::: Text :::

Lorena Anabel Fernandez Ramsay CPA, Senior Vice President and Chief Financial Officer
Ms. Fernandez Ramsay was appointed Chief Financial Officer in April 2022, having previously served as Interim Chief Financial Officer and Treasurer since October 2021. She joined Dream Finders Homes as Treasurer and Vice President in September 2020 and held the same roles for DFH LLC since June 2018. As CFO, she is responsible for overseeing the company's accounting, finance, and treasury functions, including capital allocation, forecasting, budgeting, and compliance. Ms. Fernandez Ramsay is a Certified Public Accountant.
Doug Moran, Senior Vice President and Chief Operations Officer
Mr. Moran has served as Senior Vice President and Chief Operations Officer for Dream Finders Homes since its formation in September 2020, and for DFH LLC since January 2017. He joined Dream Finders Homes in August 2015 as the Division President in Northeast Florida, where he managed and grew the company's business in various markets. His responsibilities include sales, marketing, land acquisition and development, home construction, operations, and purchasing. Prior to his current role, he served as President at Dream Finders Homes Inc., Regional President Florida at Richmond American Homes, and Division President DC Metro at KB Home.

:::

▶ [Requirement]
Using the executive profiles, decide whether each statement agrees with them, answering yes or no and quoting the words that settle it: (a) Fernandez Ramsay became Chief Financial Officer in April 2022. (b) Moran first joined Dream Finders Homes in January 2017. (c) Purchasing is among Moran's responsibilities. The lines aren't needed for anything here.

::: Entries :::

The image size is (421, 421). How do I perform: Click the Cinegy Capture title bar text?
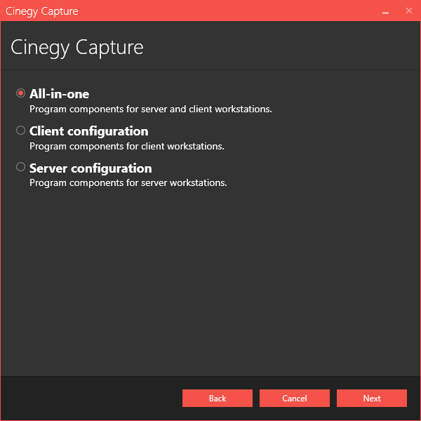42,11
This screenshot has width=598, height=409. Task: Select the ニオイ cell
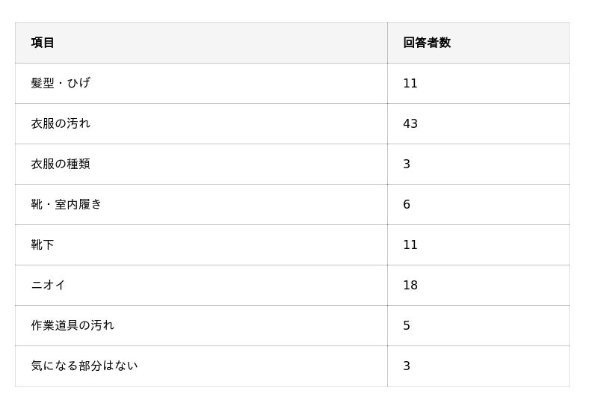49,285
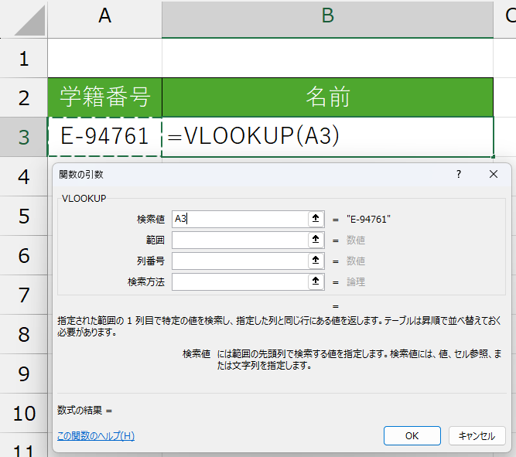Click inside the 検索値 input box
This screenshot has width=516, height=457.
point(238,219)
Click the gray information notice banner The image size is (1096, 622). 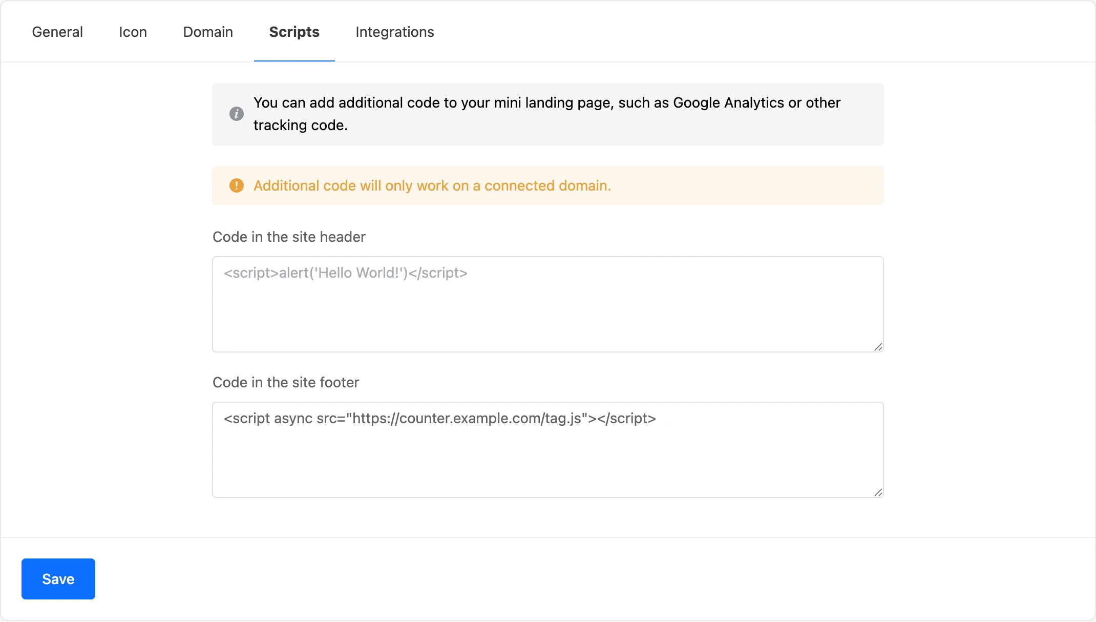[548, 114]
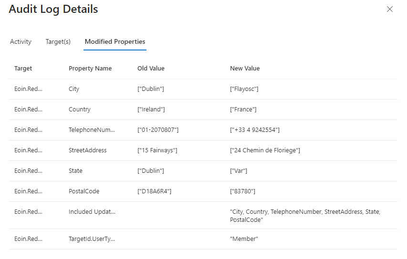Select the City property row
407x259 pixels.
coord(74,89)
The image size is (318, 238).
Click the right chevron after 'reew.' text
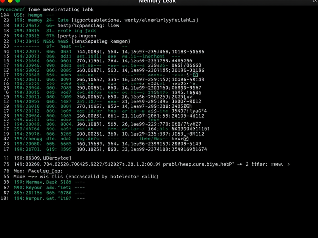point(289,164)
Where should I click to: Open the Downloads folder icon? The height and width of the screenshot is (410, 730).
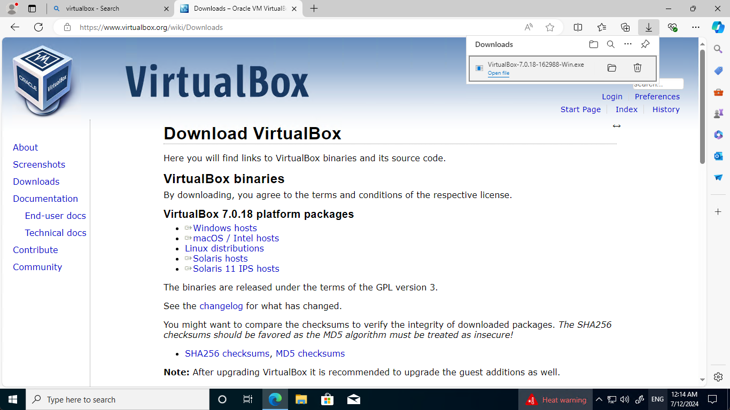pyautogui.click(x=594, y=44)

:::

▶ [Full output]
(a) Yes: "was appointed Chief Financial Officer in April 2022"
(b) No: "He joined Dream Finders Homes in August 2015"
(c) Yes: "home construction, operations, and purchasing"